The continuing shock of D. H. Lawrence

Have been reading – and am now almost done with – D. H. Lawrence’s early novel Sons and Lovers (1913), a book I began at home some months ago but was not able or willing to make much progress with. Now, with the leisure afforded by this month-long vacation and the brilliant light of the Mexican highlands, I am flying through the novel enraptured.

D. H. Lawrence

The English writer D. H. Lawrence, pictured here in 1906.

Enraptured – a strong Lawrentian word, to be sure, that suggests the tone of the book altogether – Paul Morel’s raptures in love and learning, nature and art – which become our raptures, too, impossibly, as we enter into the text and are swept away by it.

This despite the faults of plot and narrative – Lawrence’s ungodly preaching and didacticism; his inconsistencies in describing his characters’ states of mind; his falling, all too frequently, despite railing against the demotic values, into the pit of sentimentality (the psychological coal mine he would hack at and exploit).

Yet even now, almost 100 years after Sons and Lovers was published, this book and others by Lawrence retain an elemental force and power to move us up and out of our mundane tempers. Chief in his arsenal of artistic weapons may be his nature writing – a clumsy term to express how keenly observant Lawrence is of all the forces of nature around him (or his character Paul Morel) and that includes the independent life of plants and flowers; the force of rivers, streams, and ponds; the insistence on animal life and living, whether dog’s or man’s.

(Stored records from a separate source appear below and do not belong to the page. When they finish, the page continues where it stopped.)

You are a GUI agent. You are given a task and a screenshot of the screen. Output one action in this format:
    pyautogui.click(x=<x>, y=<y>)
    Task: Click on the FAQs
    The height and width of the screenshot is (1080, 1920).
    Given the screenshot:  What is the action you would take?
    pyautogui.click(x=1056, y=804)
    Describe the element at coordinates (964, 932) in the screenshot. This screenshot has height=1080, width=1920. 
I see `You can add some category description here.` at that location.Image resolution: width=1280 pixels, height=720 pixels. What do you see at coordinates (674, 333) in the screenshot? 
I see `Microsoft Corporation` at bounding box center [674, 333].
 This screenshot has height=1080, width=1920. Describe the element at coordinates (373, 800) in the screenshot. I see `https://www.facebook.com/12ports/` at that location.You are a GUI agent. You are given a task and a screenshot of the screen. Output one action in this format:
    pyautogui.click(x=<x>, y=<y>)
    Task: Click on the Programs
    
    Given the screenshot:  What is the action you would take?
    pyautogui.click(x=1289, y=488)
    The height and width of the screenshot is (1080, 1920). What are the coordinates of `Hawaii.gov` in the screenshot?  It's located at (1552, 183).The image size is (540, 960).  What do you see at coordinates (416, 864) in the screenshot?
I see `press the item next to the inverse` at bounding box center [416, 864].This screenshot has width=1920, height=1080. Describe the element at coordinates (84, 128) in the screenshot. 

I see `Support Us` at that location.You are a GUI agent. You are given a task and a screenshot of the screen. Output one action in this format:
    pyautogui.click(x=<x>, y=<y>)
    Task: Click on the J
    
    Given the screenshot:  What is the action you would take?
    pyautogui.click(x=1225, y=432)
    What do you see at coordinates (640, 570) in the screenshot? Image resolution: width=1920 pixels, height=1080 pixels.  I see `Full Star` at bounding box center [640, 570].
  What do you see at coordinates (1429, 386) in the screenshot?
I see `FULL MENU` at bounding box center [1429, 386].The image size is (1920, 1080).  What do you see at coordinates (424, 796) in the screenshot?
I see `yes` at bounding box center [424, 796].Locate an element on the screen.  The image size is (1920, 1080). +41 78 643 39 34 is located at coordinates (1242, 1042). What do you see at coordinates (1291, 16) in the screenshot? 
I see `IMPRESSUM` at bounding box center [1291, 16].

Naturally, his insistence that man is an animal is what made – and makes – Lawrence revolutionary. Long before he wrote Lady Chatterly, that cause célèbre, he was showing us how we too are subject to and frequently overmastered by natural forces; how the blood rises up in us, as in Morel the young virgin, and carries us away, a flood far, far stronger than all the polite words we might muster to represent, or conceal, our human condition.

So even when Lawrence preaches about his characters’ emotions, telling us, for example, with almost shocking frequency how one character hates the other, we realize the characters are being borne on tides of passion and emotion, natural forces that will go far toward washing away the muck of Victorian repression and dishonesty that plagued those times – and that continue, in only slightly altered forms, to plague ours.

Even if the young Paul Morel’s painting does not much suggest an ablution of the old values, Lawrence’s prose is a perfect flood – a hundred-year event, we might say, to cleanse the floodplain of both art and life, and make both possible once again on a higher plane.

(Last August, in Chapala, just a few miles down the road, I finished Lawrence’s The Plumed Serpent, the first draft of which he had finished in the very house, now a B & B, in which we were staying. I thought the book both wondrous and preposterous, so much passion and melodrama, so much preaching and protesting against false European and bourgeois values. The heroine, an American lady, gives in to the force of a Mexican revolution in cultural and sexual mores, sacrificing herself on the altar of respectability to the force of the new Quetzalcoatl.)